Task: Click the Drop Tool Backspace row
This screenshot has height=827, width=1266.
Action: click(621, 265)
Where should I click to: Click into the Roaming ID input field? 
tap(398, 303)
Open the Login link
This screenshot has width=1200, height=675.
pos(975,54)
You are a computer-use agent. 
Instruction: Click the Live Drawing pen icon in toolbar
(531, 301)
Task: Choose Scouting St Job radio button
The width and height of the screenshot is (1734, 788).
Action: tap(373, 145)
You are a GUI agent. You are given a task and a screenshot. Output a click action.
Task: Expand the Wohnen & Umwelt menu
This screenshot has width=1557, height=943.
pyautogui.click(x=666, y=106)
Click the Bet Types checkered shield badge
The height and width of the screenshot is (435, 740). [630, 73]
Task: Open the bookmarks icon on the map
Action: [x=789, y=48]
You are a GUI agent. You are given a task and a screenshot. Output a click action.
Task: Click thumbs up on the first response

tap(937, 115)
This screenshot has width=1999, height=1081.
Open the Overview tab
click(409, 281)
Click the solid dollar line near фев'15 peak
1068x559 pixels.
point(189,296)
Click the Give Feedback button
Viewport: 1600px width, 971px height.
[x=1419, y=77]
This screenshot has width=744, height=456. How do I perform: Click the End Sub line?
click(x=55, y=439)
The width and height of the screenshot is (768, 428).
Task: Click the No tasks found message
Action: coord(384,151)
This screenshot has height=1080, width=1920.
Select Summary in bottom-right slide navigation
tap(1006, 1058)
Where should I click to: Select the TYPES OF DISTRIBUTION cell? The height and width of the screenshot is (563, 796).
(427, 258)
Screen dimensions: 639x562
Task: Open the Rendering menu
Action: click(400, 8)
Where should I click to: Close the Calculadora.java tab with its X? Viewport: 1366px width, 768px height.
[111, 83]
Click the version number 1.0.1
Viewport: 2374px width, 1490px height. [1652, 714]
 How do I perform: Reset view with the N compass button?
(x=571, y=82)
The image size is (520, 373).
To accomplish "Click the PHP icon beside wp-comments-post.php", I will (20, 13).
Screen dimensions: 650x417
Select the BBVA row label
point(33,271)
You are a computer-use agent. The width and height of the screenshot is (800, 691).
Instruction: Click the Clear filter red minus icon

Exercise requirements>
Render every line of the listing above as a JSON array of strings, one string per line, and leave out blank lines.

Exercise solution>
[
  "Task: Click the Drop Tool Backspace row",
  "This screenshot has height=827, width=1266.",
  "Action: click(621, 265)",
  "Where should I click to: Click into the Roaming ID input field? ",
  "tap(398, 303)",
  "Open the Login link",
  "This screenshot has width=1200, height=675.",
  "pos(975,54)",
  "You are a computer-use agent. ",
  "Instruction: Click the Live Drawing pen icon in toolbar",
  "(531, 301)",
  "Task: Choose Scouting St Job radio button",
  "The width and height of the screenshot is (1734, 788).",
  "Action: tap(373, 145)",
  "You are a GUI agent. You are given a task and a screenshot. Output a click action.",
  "Task: Expand the Wohnen & Umwelt menu",
  "This screenshot has width=1557, height=943.",
  "pyautogui.click(x=666, y=106)",
  "Click the Bet Types checkered shield badge",
  "The height and width of the screenshot is (435, 740). [630, 73]",
  "Task: Open the bookmarks icon on the map",
  "Action: [x=789, y=48]",
  "You are a GUI agent. You are given a task and a screenshot. Output a click action.",
  "Task: Click thumbs up on the first response",
  "tap(937, 115)",
  "This screenshot has width=1999, height=1081.",
  "Open the Overview tab",
  "click(409, 281)",
  "Click the solid dollar line near фев'15 peak",
  "1068x559 pixels.",
  "point(189,296)",
  "Click the Give Feedback button",
  "Viewport: 1600px width, 971px height.",
  "[x=1419, y=77]",
  "This screenshot has width=744, height=456. How do I perform: Click the End Sub line?",
  "click(x=55, y=439)",
  "The width and height of the screenshot is (768, 428).",
  "Task: Click the No tasks found message",
  "Action: coord(384,151)",
  "This screenshot has height=1080, width=1920.",
  "Select Summary in bottom-right slide navigation",
  "tap(1006, 1058)",
  "Where should I click to: Select the TYPES OF DISTRIBUTION cell? The height and width of the screenshot is (563, 796).",
  "(427, 258)",
  "Screen dimensions: 639x562",
  "Task: Open the Rendering menu",
  "Action: click(400, 8)",
  "Where should I click to: Close the Calculadora.java tab with its X? Viewport: 1366px width, 768px height.",
  "[111, 83]",
  "Click the version number 1.0.1",
  "Viewport: 2374px width, 1490px height. [1652, 714]",
  " How do I perform: Reset view with the N compass button?",
  "(x=571, y=82)",
  "The image size is (520, 373).",
  "To accomplish \"Click the PHP icon beside wp-comments-post.php\", I will (20, 13).",
  "Screen dimensions: 650x417",
  "Select the BBVA row label",
  "point(33,271)",
  "You are a computer-use agent. The width and height of the screenshot is (800, 691).",
  "Instruction: Click the Clear filter red minus icon"
]